To say that Polly Burns led an exceptional life is something of an understatement. She was born in 1881 to an old established Lancashire circus family. After the death of her mother in a trapeze accident her father remarried to a member of "the famous fighting Fairclough family". Polly went into the circus life early and eventually became a 'strongwoman', famous as "the lady who held up donkeys with her teeth".

Connected as she was to a famous family of pugilists it's little wonder that Polly strapped on a pair of gloves and entered the boxing ring. She was 16 when she began her boxing career, fighting in booths at fairs, and mostly against men. "She was one of the few women at the time who fought men," said Lynch "She made thousands out of it."

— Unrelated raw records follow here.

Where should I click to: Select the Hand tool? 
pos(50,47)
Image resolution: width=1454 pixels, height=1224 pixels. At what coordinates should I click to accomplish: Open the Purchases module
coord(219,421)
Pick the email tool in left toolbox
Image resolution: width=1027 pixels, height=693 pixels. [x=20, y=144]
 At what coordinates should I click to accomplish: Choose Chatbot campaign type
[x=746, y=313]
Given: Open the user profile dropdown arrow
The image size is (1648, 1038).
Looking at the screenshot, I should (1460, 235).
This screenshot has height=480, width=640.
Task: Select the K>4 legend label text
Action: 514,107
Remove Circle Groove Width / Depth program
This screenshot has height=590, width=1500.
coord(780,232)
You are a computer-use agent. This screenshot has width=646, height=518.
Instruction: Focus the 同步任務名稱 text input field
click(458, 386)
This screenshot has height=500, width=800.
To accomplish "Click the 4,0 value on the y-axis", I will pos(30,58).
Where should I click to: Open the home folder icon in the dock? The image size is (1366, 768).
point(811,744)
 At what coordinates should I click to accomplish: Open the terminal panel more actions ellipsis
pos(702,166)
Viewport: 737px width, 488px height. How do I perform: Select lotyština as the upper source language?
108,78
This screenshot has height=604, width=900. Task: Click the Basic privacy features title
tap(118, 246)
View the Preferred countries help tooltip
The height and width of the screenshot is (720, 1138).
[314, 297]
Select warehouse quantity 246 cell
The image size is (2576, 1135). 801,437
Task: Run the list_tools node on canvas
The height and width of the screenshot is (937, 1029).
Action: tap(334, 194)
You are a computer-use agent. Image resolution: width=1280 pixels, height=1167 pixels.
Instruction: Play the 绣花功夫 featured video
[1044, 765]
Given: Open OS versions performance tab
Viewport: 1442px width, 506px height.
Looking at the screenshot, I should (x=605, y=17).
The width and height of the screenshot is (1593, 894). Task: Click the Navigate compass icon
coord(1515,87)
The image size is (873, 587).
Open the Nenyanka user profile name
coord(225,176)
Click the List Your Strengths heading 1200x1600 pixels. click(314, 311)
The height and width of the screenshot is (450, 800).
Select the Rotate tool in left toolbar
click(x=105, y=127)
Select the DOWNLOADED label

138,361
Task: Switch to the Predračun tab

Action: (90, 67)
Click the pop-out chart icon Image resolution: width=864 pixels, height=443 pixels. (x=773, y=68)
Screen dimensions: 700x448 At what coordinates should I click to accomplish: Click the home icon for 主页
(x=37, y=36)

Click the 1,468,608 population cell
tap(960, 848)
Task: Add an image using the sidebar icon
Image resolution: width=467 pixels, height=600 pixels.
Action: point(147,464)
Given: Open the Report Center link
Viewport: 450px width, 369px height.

The Dublin connection came about when Polly married Dubliner Tommy Lynch. They moved to Dublin, where Polly gave birth to two daughters, one of them Catherine Morley's grandmother Agnes. The marriage didn't last however, and Polly took to her old trade again.

"People think that women's boxing is a new thing, but that's not the case. The first recorded bout was between a fishmonger and an aristocrat in 1727. So there is a strange, other history that's being going on all the time," according to Lynch.

The pinnacle of Polly's fighting career must have been when she became Women's World Boxing Champion in 1900. She had gone to Paris to take on the US women's champion, Texas Mamie Donovan. However, the American failed to show up, whether through fear or not we don't know, and Polly was duly declared the world champion.
"A lot of the respected experts, especially the male ones, don't believe Polly was a fighter. At the end of her life, living in poverty in Dublin, she sold her story to the British tabloids and a lot of the information about her comes from those tabloid stories; so the question is, did she make up material for them? We've found a lot of evidence that she didn't," said Lynch.

One of those who believes Polly's story to be true is the president of the Women's World Boxing Federation in Miami, and who as a former booth boxer herself had heard of Polly's exploits in the ring.

We leave the last words on the subject to Adrian Lynch: "We like the idea that the story is potentially not true. With Polly, it's very hard to separate the myth from reality, because her reality is in other people's interpretation of her, which is interesting because this film and these newspaper reports continue that on again. So she keeps being reborn in the media. People will write about her and speak about her again, and the question still remains: is it true?" But like the journalist says to James Stewart at the end of 'The Man Who Shot Liberty Valance', "When the legend becomes fact, print the legend".

My Grandmother Was A Boxer'  A review of the documentary - by an inside reporter -Sept 6, 1999

The Polly Burns documentary was a slight disappointment.  It was mainly due to the fact that there was not a lot of hard evidence about Burn's boxing career.  There was reference to her in various newspaper articles, and interviews with people who had heard that she was once a fairground boxer, but not much in the form of pictures and records.  It was hard to distinguish the fact from the fiction.

According to the documentary Polly Burns had an exhibition match with Jack Johnson (The then heavyweight champ of the world) in Dublin. Also, she was supposed to have fought men at the National Sporting Club in London, and one of her opponents there became her second husband.

Also on the plus side, there was some old footage from newsreels showing women boxing in France (Savate - French kickboxing) and in the US back in the 30's. According to the clip from US, a girls school in Virginia had boxing lessons for the pupils, and apparently the boxing lesson was voted the most popular class among the girls. It was all very light hearted, and showed a lot of girls sparring on the campus, so apparently Doyle Weaver wasn't the first to teach "The Noble Art" to girls.